Exercise directions: Reproduce the material starting at the line that contains "Click into the" and ending at the line that contains "[x=254, y=95]", substituting "switch" for "toggle" and keeping everything else the same.

Available records:

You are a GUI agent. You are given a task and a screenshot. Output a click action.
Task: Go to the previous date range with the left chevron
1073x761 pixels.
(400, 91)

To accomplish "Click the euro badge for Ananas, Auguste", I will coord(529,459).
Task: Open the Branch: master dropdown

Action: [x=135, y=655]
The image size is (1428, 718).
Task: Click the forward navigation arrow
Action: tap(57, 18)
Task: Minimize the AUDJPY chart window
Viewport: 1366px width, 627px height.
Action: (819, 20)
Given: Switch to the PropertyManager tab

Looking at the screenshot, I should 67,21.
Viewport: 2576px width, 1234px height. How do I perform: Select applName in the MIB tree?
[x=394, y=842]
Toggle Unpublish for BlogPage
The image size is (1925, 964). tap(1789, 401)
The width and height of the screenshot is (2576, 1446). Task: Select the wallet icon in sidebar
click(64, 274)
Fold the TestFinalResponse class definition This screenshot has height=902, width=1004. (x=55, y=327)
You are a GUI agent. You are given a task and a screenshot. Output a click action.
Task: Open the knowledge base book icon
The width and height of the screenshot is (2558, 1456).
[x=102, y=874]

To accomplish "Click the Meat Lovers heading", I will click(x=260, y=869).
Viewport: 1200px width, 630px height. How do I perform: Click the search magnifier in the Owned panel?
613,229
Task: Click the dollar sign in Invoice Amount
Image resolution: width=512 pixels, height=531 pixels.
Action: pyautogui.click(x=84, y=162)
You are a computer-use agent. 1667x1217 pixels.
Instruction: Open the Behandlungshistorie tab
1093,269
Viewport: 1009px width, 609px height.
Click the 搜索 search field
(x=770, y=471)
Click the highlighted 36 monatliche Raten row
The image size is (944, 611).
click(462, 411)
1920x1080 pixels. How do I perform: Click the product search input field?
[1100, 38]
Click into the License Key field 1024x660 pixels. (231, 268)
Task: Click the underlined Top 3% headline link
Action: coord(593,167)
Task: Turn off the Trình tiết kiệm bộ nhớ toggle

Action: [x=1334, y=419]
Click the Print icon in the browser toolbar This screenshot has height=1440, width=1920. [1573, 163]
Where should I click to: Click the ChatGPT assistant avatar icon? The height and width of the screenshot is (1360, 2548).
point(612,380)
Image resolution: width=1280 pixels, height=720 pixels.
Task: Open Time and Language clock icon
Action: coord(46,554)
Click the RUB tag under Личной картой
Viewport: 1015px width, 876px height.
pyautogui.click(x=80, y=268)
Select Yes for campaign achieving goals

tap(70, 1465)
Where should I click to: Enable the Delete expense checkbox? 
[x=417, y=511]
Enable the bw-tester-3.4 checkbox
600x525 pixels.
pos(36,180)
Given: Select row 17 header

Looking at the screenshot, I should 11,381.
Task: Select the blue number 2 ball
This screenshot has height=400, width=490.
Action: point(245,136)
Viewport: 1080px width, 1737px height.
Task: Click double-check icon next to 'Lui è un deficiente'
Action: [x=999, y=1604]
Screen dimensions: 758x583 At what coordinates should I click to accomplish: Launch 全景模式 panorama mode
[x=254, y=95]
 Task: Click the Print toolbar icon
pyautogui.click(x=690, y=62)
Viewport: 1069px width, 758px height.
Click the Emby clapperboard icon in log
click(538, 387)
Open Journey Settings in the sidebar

Solution to the problem:
Click into the License Key field 1024x660 pixels. (231, 268)
Task: Click the underlined Top 3% headline link
Action: coord(593,167)
Task: Turn off the Trình tiết kiệm bộ nhớ switch

Action: [x=1334, y=419]
Click the Print icon in the browser toolbar This screenshot has height=1440, width=1920. [1573, 163]
Where should I click to: Click the ChatGPT assistant avatar icon? The height and width of the screenshot is (1360, 2548).
point(612,380)
Image resolution: width=1280 pixels, height=720 pixels.
Task: Open Time and Language clock icon
Action: coord(46,554)
Click the RUB tag under Личной картой
Viewport: 1015px width, 876px height.
pyautogui.click(x=80, y=268)
Select Yes for campaign achieving goals

tap(70, 1465)
Where should I click to: Enable the Delete expense checkbox? 
[x=417, y=511]
Enable the bw-tester-3.4 checkbox
600x525 pixels.
pos(36,180)
Given: Select row 17 header

Looking at the screenshot, I should 11,381.
Task: Select the blue number 2 ball
This screenshot has height=400, width=490.
Action: point(245,136)
Viewport: 1080px width, 1737px height.
Task: Click double-check icon next to 'Lui è un deficiente'
Action: [x=999, y=1604]
Screen dimensions: 758x583 At what coordinates should I click to accomplish: Launch 全景模式 panorama mode
[x=254, y=95]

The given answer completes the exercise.